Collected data

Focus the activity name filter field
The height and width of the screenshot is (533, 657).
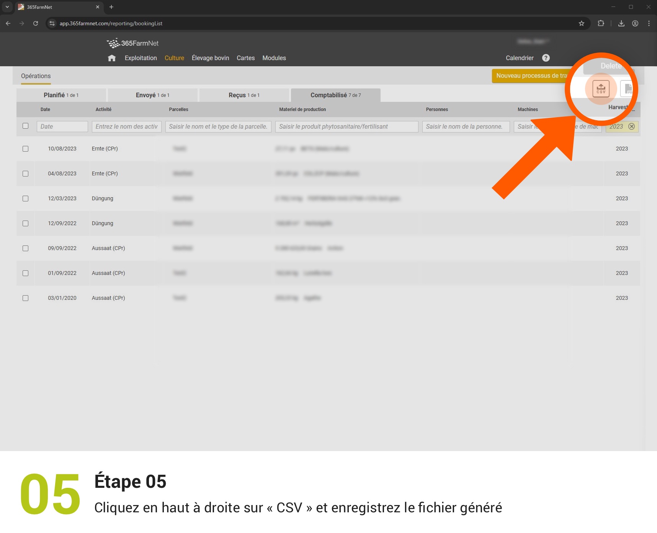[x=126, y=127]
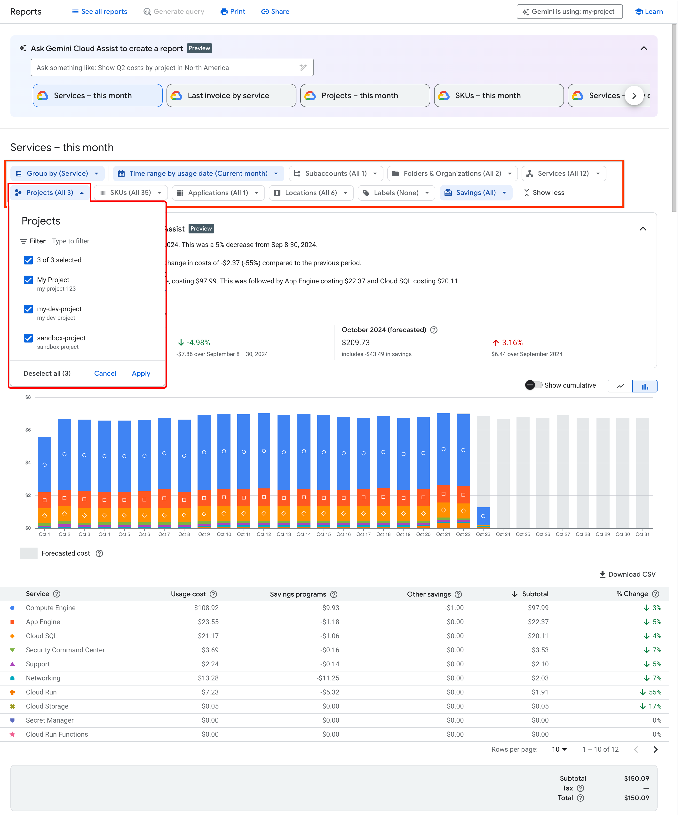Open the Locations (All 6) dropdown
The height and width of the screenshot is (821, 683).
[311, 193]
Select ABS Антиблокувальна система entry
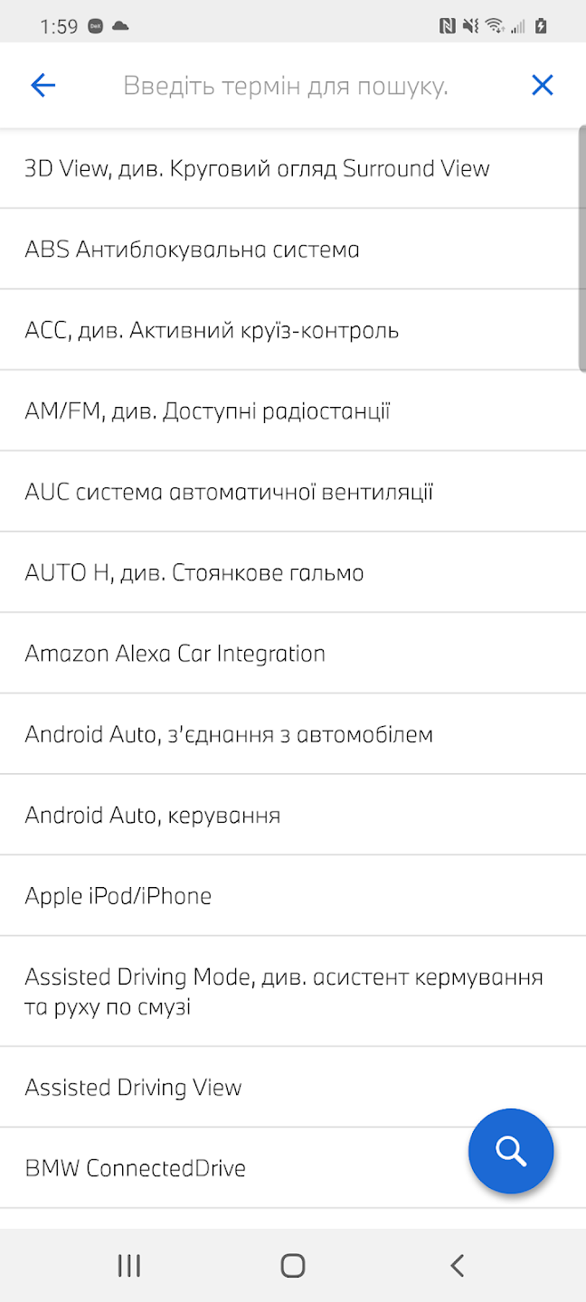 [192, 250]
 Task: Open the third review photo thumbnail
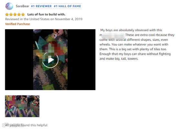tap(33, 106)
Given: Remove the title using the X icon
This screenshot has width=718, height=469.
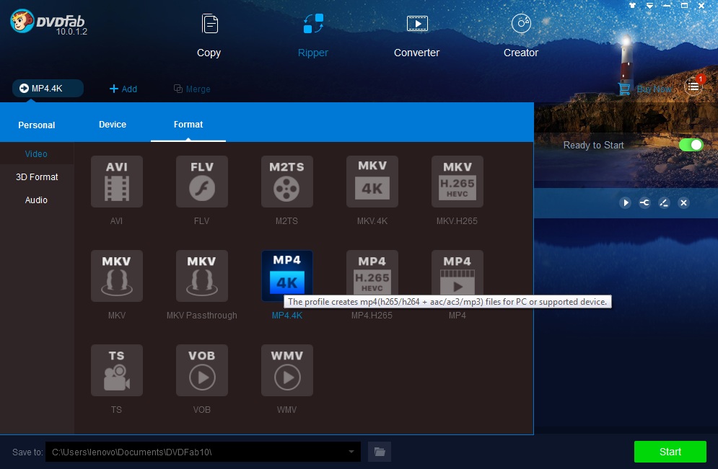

- Exercise instructions:
The records above need to be copied exactly, though not their pictures.

- Completed exercise:
Focus the activity name filter field
The height and width of the screenshot is (533, 657).
[x=126, y=127]
Open the Locations (All 6) dropdown
The height and width of the screenshot is (821, 683).
[311, 193]
Select ABS Антиблокувальна система entry
 [192, 250]
 Task: Open the third review photo thumbnail
tap(33, 106)
Given: Remove the title using the X icon
This screenshot has width=718, height=469.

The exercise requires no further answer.